AVANT-PROPOS

Le cinquantième anniversaire de la Révolution sociale rwandaise de 1959 suscitera certainement de nombreuses réflexions et réactions. Au-delà de cet événement, ce qui m’amène à écrire, c’est le fait que j’appartiens à une génération qui a connu deux guerres civiles en l’espace de trente ans (1960-1990).

Le « je » haïssable que j’emprunterai dans ce livre, et que le lecteur ne manquera pas de relever, résulte d’un compromis avec mon éditeur. « Pourquoi ne rédigeriez-vous pas - de façon chronologique - le récit de votre existence en le parsemant de vos réflexions et surtout en ouvrant - si possible - des pistes de conciliation nationale… Nous serions intéressés par un récit de vie qui va au-delà du génocide (planifié ou pas), du Hutu Power (imaginé ou réel) et tutti quanti qui obscurcit la compréhension de la société rwandaise par les Rwandais eux-mêmes. »

N’ayant moi-même aucune intention de jouer à l’historien, au politologue ou au juge que je ne suis pas, j’ai accepté cette approche tout en reconnaissant ses limites et ses dangers. Le lecteur trouve toujours que cette approche centrée sur le « moi » en dit trop ou trop peu et il n’a pas tort. Le risque était à prendre ou à laisser. J’ai pris ce risque tout compte fait, puisque moi-même je ne fais que m’interroger comme n’importe qui sur les chances de la démocratie au Rwanda. Je n’ai pas de recettes à donner, encore moins des dogmes à prodiguer. Je me pose seulement la question suivante : pourquoi les deux tentatives de démocratisation ont abouti, en l’espace de trente ans, à deux guerres civiles particulièrement sanglantes ? A quand la Démocratie ?

1ère démocratisation (1959-1961)

Dans la foulée de la lutte pour l’émancipation des peuples colonisés, les Hutu majoritaires à 85 %, s’estimant opprimés comme tels, luttent pour la démocratisation du pouvoir d’abord avant l’octroi de l’indépendance, craignant que celle-ci ne profite à l’aristocratie minoritaire tutsi qui dominait le pays depuis des siècles. La volonté de changement des uns face à la résistance des autres déboucha sur la « Révolution sociale » rwandaise de 1959 et la victoire par les urnes - un homme, une voix - des partis politiques de masse majoritairement hutu. Cette révolution et cette victoire seront taxées de « révolution hutu » et de « démocratie ethnique » par l’aristocratie tutsi qui n’avait pas gagné ces élections.
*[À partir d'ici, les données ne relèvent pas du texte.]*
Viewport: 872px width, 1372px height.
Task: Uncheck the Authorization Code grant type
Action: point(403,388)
2ème démocratisation (1992-1994)

Trente ans après, dans la foulée de la mondialisation, ceux qui avaient fui cette « révolution hutu » et cette « démocratie ethnique » rentrent au pays l’arme à la main et exigent une « démocratie non ethnique ». Un Accord de paix est signé dans ce sens à Arusha (Tanzanie) le 4 août 1993. Ce qui arriva après cet accord montra malheureusement que la culture du mensonge, de l’hypocrisie et de la dissimulation, restait plus forte que l’état de droit couché sur papier à Arusha.

Il est vrai aussi que la décolonisation des années 1960 comme la mondialisation des années 1990, porteuses de conflits, impliquaient les Rwandais sans que ces derniers n’en maîtrisent tous les tenants et aboutissants.

A quand la démocratisation aboutie ?

Aujourd’hui que les ethnies sont inscrites en lettres de sang, la démocratie au Rwanda s’avère certainement plus problématique, mais elle est toujours possible. Faut-il encore que les dirigeants acceptent de se soumettre eux-mêmes à l’école (ingando) de la démocratie. C’est peut-être cela qui a manqué, car un dirigeant ne peut donner ce qu’il n’a pas lui-même.